The ezSpectra Suite: An easy-to-use Toolkit for Spectroscopy Modeling

Dr. Samer Gozem
Presented by Dr. Samer Gozem on

Samer Gozem is an Assistant Professor of Chemistry at Georgia State University. He completed his B.S. in Chemistry in 2008 at the American University of Beirut in Lebanon and his Ph.D. in Photochemical Sciences in 2013 at Bowling Green State University, where we worked with Prof. Massimo Olivucci on modeling biological photoreceptors with hybrid quantum mechanical/molecular mechanical methods. Samer then carried out his postdoctoral training at the University of Southern California with Prof. Anna Krylov, where he worked on modeling photoionization and photodetachment processes. He joined the faculty at Georgia State University in 2017. His interests include using both classical and quantum mechanics to study light-responsive chemical and biological systems.


Abstract

ABSTRACT: A molecule’s spectrum is a unique fingerprint that identifies it and characterizes its molecular and electronic structure. Electronic structure calculations provide key parameters for interpreting these spectra. However, modeling of spectra rarely ends at the electronic structure calculations; it often requires additional steps, which entail combined treatments of electronic and nuclear degrees of freedom and accounting for specifics of the experimental setup (light energy, polarization, averaging over molecular orientations, etc.).

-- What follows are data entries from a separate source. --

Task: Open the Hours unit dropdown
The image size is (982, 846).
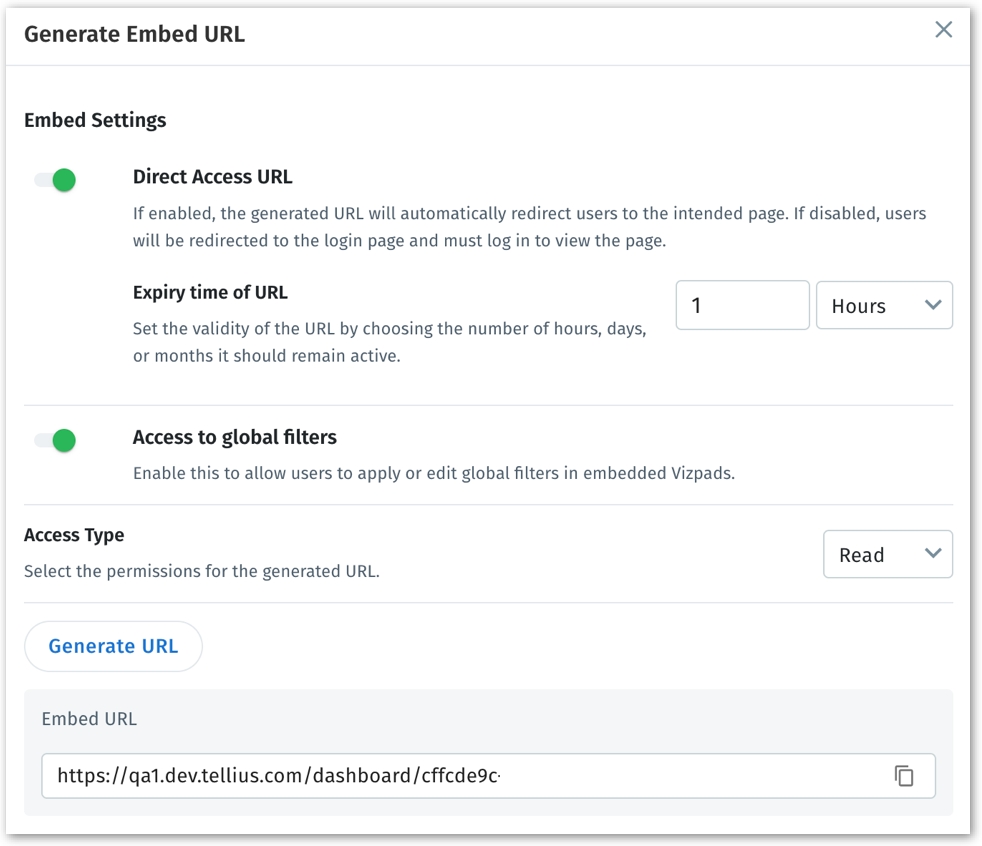Action: click(x=884, y=306)
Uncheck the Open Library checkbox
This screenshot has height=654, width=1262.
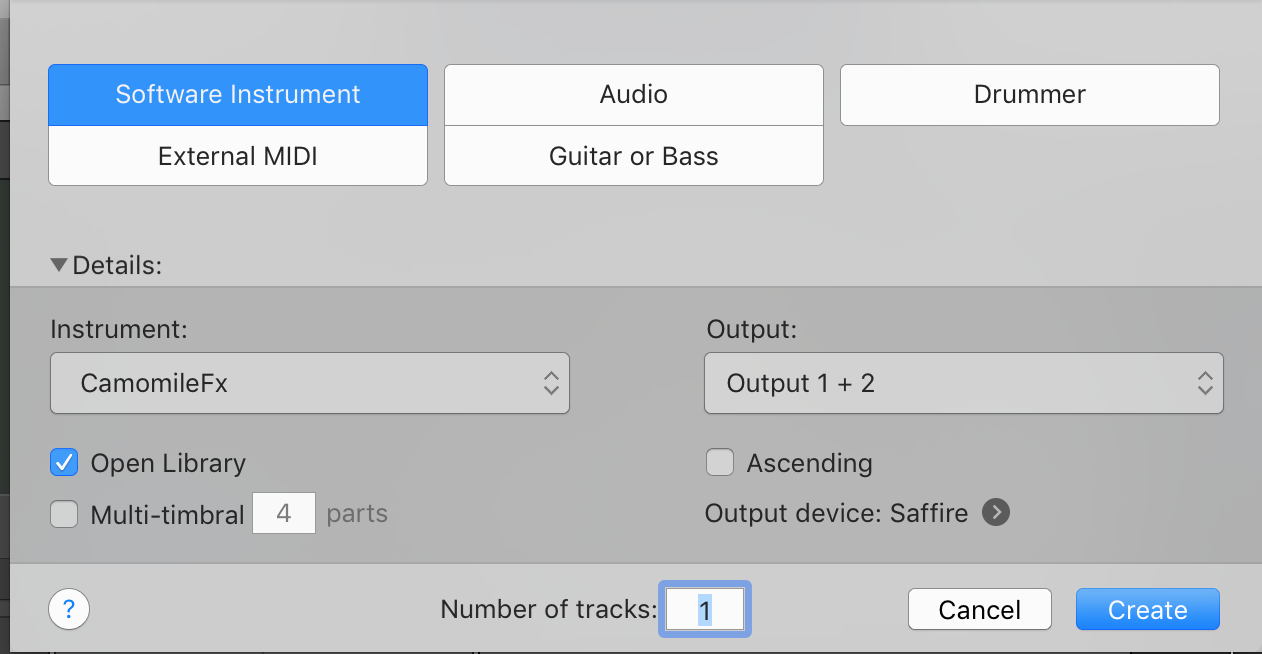tap(64, 463)
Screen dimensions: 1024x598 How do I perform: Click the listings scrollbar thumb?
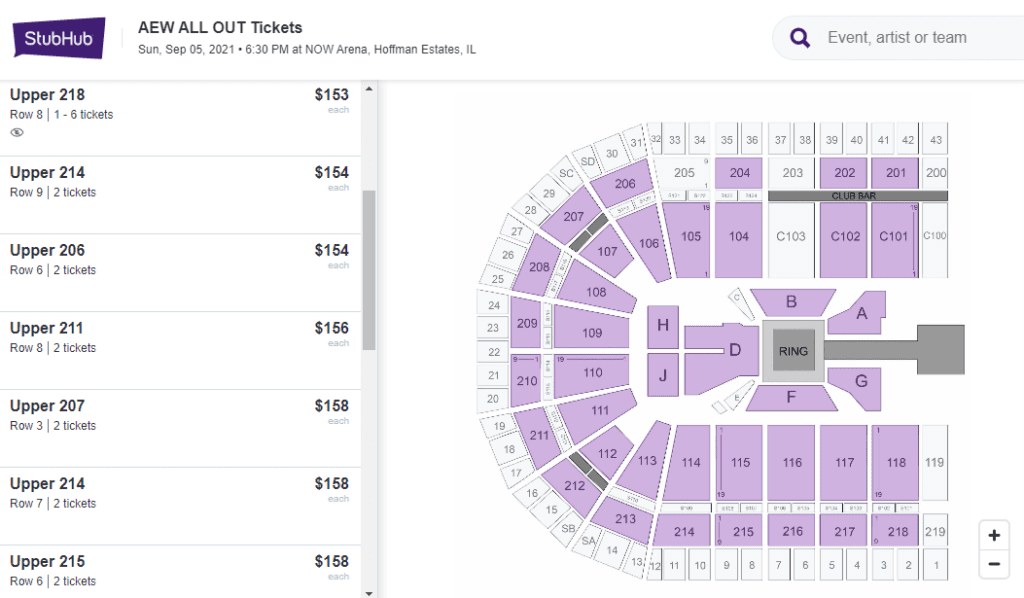tap(369, 270)
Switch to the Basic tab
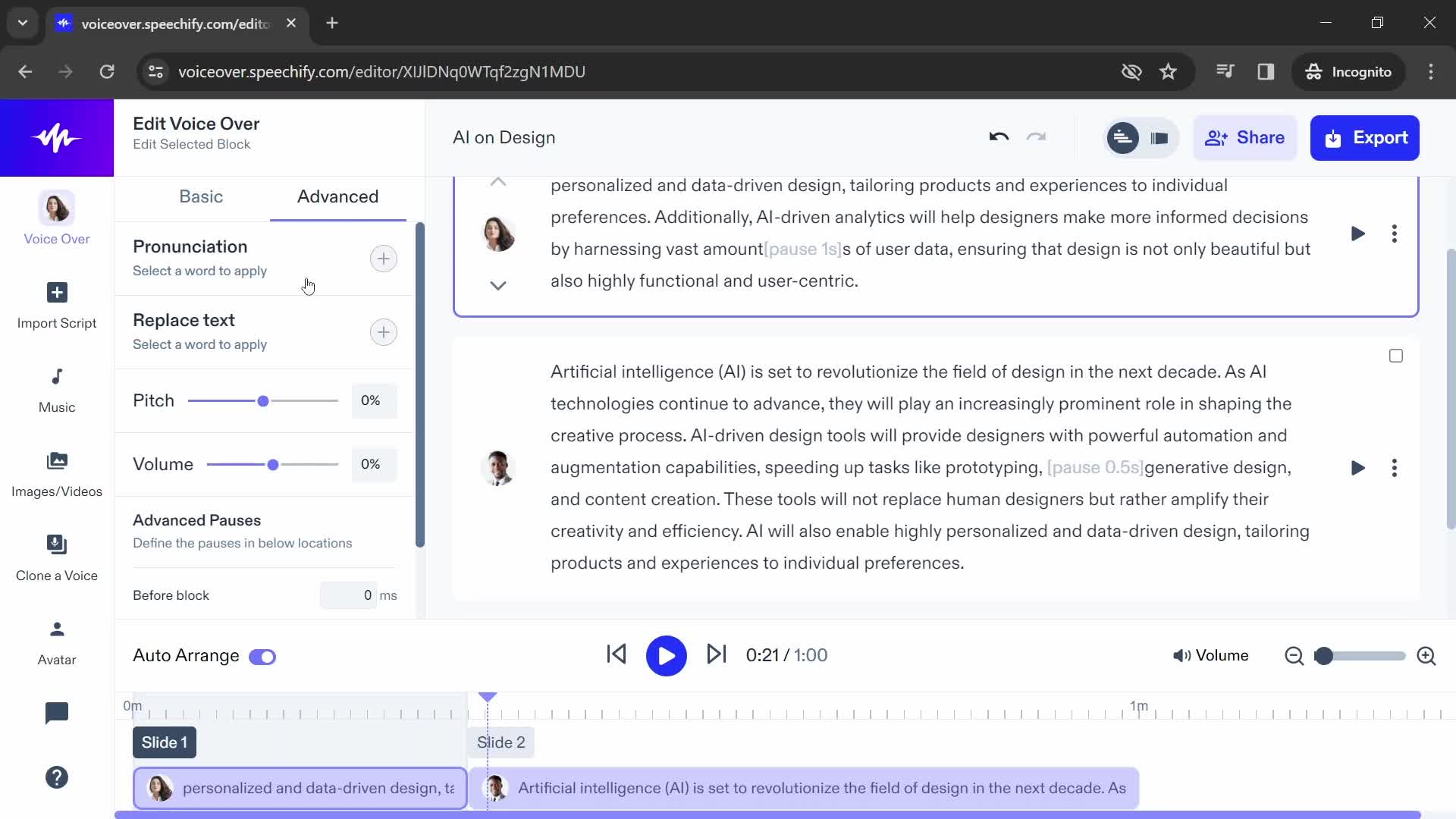 point(201,196)
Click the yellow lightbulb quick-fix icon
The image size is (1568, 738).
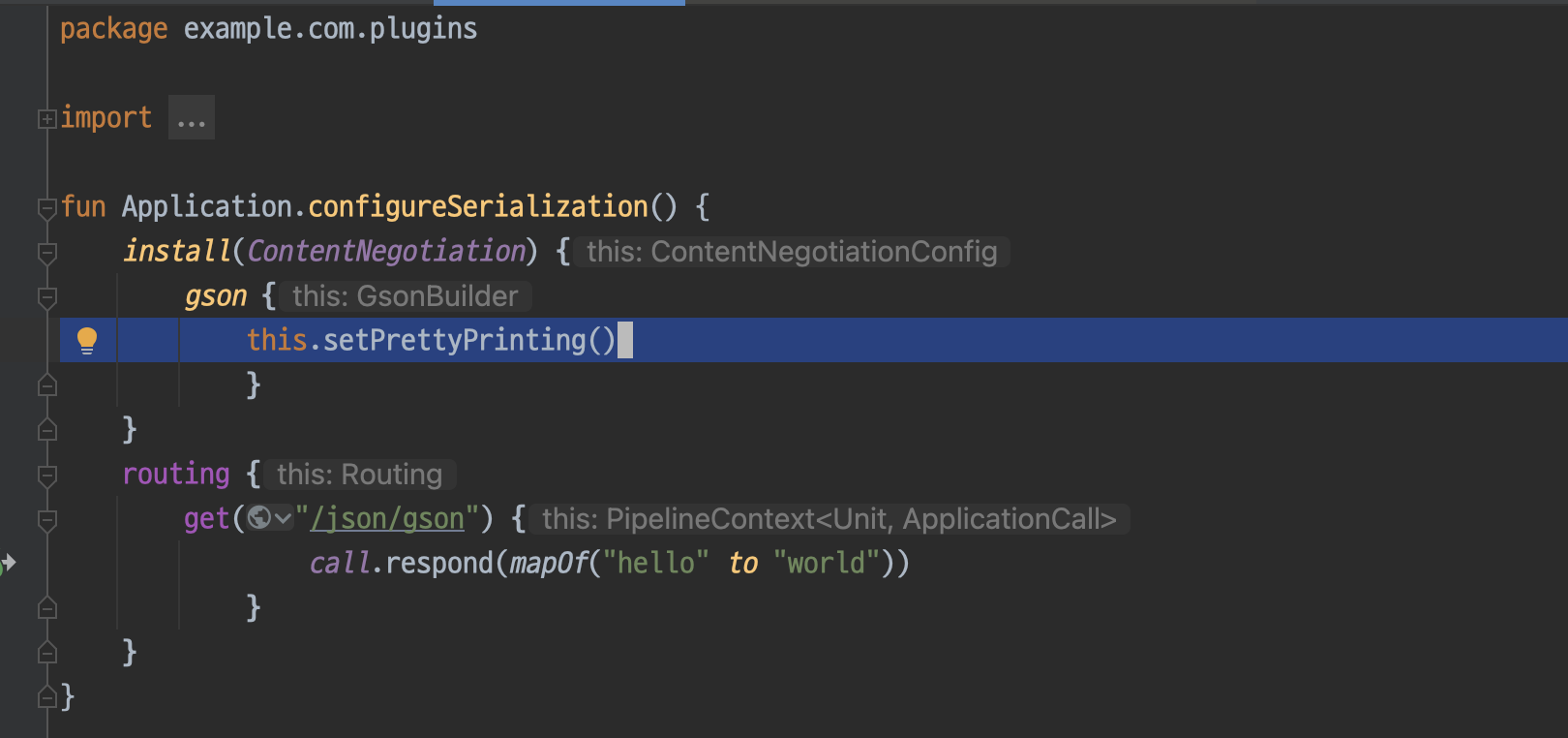tap(87, 340)
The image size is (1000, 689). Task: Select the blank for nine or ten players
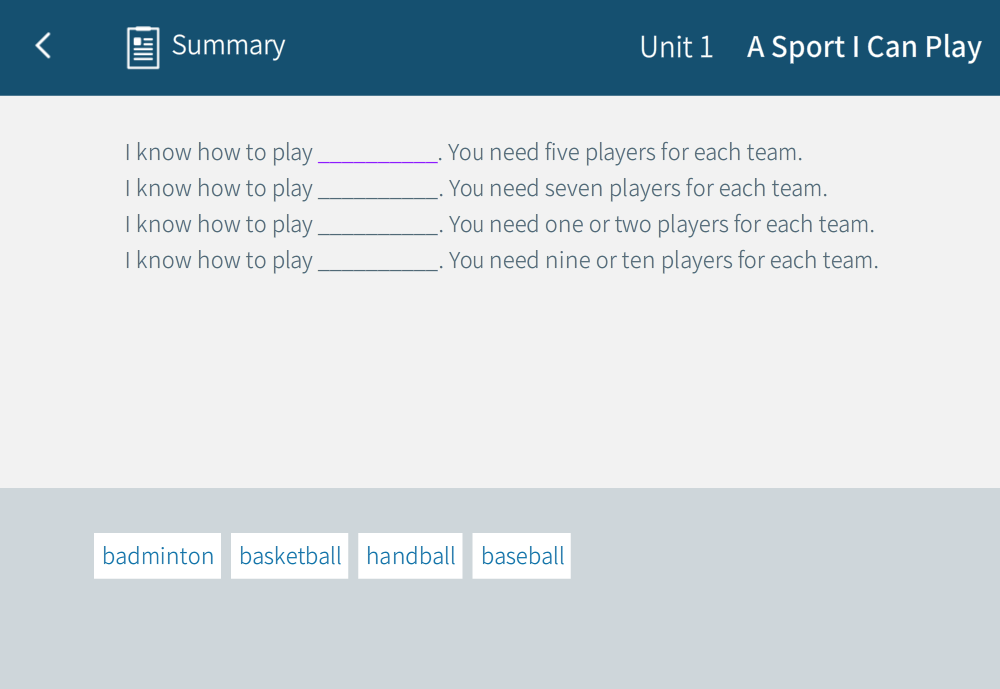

In this webinar, we will introduce ezFCF (formerly ezSpectrum) and ezDyson. Both codes can be downloaded from http://iopenshell.usc.edu/downloads​. ezFCF calculates stick excitation or photoelectron/photodetachment spectra for polyatomic molecules within the double–harmonic approximation. ezDyson calculates absolute photodetachment/ photoionization cross-sections, photoelectron angular distributions (PADs), and anisotropy parameters (beta) using Dyson orbitals computed by an ab initio program. The webinar will cover how to use these programs with Q-Chem to simulate UV/vis absorption spectra, photoionization spectra, and photoelectron anisotropies.